Supporting Someone Polyamorous

by Lola Phoenix, 2025 by Jessica Kingsley
Publishers, London and Philadelphia

Review by Kathy Labriola, Counselor/Nurse

Lola Phoenix’ new book is an essential resource for anyone in a consensually nonmonogamous (CNM) relationship, as well as for anyone who would like to be supportive of a family member or friend who is in a nonmonogamous relationship. In this compact volume, Lola gets right to the point and provides clear and practical advice to help people provide support for their poly friends or relations. This book is useful for anyone who has someone in their lives who may be polyamorous by nature, or who may be exploring polyamory for the first time, or who may have stumbled into some form of CNM relationship. 

Lola starts by providing a short primer on the different models of nonmonogamous relationships,
as she accurately predicts that many people in our lives will have so little exposure to polypeople that they will have very little knowledge of the who, what, why, and how people “do” CNM relationships. That section alone would make a great stand-alone “zine” that poly folks could just hand to their friends and relations to answer all their “Why in the world would anyone do this?” and “How on earth does this poly thing work, anyway?” questions. Most poly people have answered these questions a few thousand times and would love to avoid answering them again. Thanks Lola!

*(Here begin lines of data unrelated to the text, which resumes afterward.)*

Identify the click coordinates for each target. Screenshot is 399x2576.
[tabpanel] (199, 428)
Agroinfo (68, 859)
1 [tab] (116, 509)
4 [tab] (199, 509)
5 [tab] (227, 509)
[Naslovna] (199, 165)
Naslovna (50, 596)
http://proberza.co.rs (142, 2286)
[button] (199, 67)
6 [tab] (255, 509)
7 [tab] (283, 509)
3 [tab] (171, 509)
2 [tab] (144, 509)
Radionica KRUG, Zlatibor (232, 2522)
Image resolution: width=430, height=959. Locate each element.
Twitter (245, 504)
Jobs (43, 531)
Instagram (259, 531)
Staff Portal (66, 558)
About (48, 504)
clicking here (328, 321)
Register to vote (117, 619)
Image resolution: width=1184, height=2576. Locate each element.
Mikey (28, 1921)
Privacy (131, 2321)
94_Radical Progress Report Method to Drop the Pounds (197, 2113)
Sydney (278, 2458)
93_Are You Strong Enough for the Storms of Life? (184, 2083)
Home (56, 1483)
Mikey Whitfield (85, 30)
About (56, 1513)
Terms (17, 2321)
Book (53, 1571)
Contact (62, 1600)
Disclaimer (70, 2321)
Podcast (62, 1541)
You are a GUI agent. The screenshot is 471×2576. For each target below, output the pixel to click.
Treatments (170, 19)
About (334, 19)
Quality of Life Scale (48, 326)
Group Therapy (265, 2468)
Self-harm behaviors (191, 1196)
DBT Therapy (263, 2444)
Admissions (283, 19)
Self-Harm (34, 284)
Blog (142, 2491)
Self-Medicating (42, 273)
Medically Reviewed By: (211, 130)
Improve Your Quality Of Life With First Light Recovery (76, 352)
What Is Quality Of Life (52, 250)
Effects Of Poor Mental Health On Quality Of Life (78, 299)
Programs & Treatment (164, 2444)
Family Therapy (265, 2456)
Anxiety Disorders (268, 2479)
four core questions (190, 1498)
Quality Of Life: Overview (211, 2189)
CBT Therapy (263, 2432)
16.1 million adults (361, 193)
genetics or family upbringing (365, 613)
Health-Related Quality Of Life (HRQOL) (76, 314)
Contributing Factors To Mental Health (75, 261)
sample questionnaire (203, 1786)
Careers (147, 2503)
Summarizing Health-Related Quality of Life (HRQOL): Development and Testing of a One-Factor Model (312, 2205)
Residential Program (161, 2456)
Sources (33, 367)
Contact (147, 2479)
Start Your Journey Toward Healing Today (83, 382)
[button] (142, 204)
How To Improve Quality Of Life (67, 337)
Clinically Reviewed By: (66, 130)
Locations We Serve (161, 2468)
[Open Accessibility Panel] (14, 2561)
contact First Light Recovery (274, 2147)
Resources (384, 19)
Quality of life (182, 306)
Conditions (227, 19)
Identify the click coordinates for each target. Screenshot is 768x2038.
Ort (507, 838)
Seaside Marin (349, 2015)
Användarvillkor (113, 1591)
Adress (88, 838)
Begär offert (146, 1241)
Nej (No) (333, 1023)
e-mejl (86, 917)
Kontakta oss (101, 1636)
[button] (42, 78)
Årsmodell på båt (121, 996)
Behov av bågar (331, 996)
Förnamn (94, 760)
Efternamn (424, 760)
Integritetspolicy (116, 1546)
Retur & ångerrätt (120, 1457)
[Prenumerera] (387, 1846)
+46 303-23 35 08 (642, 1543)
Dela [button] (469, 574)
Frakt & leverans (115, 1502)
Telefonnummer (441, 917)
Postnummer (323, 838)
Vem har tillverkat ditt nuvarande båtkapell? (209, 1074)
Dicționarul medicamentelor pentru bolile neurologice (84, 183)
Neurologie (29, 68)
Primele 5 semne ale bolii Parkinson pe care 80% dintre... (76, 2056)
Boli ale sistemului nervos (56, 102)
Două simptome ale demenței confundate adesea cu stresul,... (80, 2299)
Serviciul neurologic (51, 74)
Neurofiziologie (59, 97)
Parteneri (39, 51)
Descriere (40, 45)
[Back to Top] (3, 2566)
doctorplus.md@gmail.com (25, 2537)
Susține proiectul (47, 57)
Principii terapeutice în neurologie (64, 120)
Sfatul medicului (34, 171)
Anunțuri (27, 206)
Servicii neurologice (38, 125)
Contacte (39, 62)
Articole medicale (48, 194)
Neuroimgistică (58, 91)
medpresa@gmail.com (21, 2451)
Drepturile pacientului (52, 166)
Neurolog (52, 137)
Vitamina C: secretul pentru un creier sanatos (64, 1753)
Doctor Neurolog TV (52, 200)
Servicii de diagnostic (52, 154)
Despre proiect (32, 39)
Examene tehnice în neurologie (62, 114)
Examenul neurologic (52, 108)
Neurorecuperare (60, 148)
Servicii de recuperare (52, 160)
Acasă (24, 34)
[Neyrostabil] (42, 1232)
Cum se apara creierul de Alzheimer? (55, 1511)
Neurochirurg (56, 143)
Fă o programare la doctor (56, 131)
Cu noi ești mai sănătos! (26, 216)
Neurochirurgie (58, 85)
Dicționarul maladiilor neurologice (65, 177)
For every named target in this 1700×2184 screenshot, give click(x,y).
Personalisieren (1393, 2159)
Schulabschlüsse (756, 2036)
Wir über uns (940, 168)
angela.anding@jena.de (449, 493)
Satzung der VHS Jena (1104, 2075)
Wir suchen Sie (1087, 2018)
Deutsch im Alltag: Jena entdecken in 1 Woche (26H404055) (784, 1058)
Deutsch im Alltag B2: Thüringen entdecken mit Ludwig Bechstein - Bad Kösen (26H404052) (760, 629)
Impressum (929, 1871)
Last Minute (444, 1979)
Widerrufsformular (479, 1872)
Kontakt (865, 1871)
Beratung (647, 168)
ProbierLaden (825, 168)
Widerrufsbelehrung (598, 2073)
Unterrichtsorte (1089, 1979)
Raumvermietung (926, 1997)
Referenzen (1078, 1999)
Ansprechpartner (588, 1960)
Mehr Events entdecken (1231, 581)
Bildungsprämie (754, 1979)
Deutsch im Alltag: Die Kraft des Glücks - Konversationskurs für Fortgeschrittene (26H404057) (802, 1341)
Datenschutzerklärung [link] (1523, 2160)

The rest of the book is packed with tons of useful information, which is presented in a very caring and nonjudgemental way. I especially appreciated how Lola expresses a lot of compassion and understanding towards our loved ones who may be worried or alarmed by their relative or friend announcing that they are in a poly relationship or declaring that they are a polyamorous person. Lola gives people validation for their fears and concerns, acknowledging that our loved ones’ misgivings about polyamory are usually motivated by love and by their concern that we will be abused or taken advantage of, or will suffer more pain and heartbreak than we might if we stuck to the traditional monogamous script.

I believe Lola is quite correct in saying that our loved ones are skeptical of polyamory as they have not seen successful poly relationships in their own circles so they cannot imagine that this type of relationship could be sustainable. The book provides a great list of CNM-themed books, podcasts, and other resources to encourage our loved ones to first educate themselves, and then asks them to give as much support to their poly relative or friend as they feel is possible for them. Lola assures people that they do not have to be an expert on polyamory, but rather just demonstrate caring and openness to their poly loved one’s relationships and lifestyle. Then Lola advises people to think about their own needs and boundaries, and not to overextend or do anything that would violate their own values, but to provide love and acceptance for their polyamorous loved one within their own capabilities and limits. This approach is a great strength of this book, which I have not seen articulated in quite this way anywhere else. I believe this book will help many people feel safe in opening their hearts to a poly relative or friend to listen and be there for them.  

Another important strength of this book which I have not seen elsewhere is that it encourages people to help their poly loved ones navigate the process of coming out to the rest of their family members and friends. Lola advocates a strategy of “testing the waters” by mentioning to other loved ones about a celebrity they have read about who is poly, or an acquaintance that is exploring CNM, as a “pre-coming out” exercise to gauge people’s reactions. This can help a polyfriend decide whether to come out to people, and if so, who to come out to and when. This is what I have called “the platform release strategy” and is exactly the process I have encouraged queer people to employ in “testing” their straight immediate family members and close friends to see if they are safe people to come out to. Lola encourages supportive family members and friends to reduce the burden of coming out on the poly people by doing some of the “heavy lifting” to protect their poly loved ones, and this is a wonderful way to support a poly loved one who may be overwhelmed by the anxiety and vulnerability of trying to come out to their whole family.

Thanks Lola Phoenix for another unique and useful book!